Task » Every line containing the string "Enter" should be returned from the records.

Data for analysis »
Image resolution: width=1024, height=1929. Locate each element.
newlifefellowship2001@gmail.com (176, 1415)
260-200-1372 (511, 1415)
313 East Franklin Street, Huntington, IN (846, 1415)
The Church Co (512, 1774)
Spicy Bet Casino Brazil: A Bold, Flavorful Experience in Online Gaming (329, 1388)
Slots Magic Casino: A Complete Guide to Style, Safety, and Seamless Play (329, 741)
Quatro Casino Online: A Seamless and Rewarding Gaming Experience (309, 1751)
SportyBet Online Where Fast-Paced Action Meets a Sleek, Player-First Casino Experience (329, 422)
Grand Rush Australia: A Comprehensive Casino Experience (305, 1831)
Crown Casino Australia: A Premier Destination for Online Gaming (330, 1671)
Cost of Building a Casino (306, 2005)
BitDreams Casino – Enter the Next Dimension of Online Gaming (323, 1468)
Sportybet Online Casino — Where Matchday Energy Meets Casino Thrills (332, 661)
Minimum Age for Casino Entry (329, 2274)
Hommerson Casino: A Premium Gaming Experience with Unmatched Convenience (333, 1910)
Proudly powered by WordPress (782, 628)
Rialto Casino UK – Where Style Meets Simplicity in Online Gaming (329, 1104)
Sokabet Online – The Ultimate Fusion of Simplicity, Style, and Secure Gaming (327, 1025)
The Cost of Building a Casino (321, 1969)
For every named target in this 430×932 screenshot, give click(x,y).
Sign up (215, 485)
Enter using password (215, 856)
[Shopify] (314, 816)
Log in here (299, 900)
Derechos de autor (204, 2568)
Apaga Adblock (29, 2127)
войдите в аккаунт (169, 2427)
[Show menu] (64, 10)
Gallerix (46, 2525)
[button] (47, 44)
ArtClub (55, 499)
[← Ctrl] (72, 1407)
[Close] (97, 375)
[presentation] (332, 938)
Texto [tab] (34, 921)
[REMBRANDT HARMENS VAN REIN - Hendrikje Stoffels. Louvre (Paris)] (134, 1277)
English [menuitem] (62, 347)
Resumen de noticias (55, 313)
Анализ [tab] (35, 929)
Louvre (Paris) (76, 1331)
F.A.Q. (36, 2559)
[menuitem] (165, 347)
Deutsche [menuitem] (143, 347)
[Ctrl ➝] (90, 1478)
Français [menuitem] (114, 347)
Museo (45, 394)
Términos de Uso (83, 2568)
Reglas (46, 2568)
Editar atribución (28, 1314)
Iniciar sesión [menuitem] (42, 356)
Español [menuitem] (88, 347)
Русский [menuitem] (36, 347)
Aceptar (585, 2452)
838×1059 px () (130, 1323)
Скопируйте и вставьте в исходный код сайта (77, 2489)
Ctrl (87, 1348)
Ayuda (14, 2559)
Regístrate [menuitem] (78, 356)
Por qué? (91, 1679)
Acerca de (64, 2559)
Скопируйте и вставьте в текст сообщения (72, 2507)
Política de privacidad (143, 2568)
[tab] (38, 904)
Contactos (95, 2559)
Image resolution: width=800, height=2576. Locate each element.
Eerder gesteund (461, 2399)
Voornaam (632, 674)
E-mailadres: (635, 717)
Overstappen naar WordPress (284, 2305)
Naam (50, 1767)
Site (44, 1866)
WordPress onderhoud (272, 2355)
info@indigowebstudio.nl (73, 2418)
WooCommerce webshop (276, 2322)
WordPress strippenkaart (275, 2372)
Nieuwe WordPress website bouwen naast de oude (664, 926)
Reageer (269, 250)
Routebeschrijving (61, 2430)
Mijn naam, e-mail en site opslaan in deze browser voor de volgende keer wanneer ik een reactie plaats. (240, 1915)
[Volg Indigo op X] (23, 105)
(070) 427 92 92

Output »
BitDreams Casino – Enter the Next Dimension of Online Gaming (323, 1468)
Enter using password (215, 856)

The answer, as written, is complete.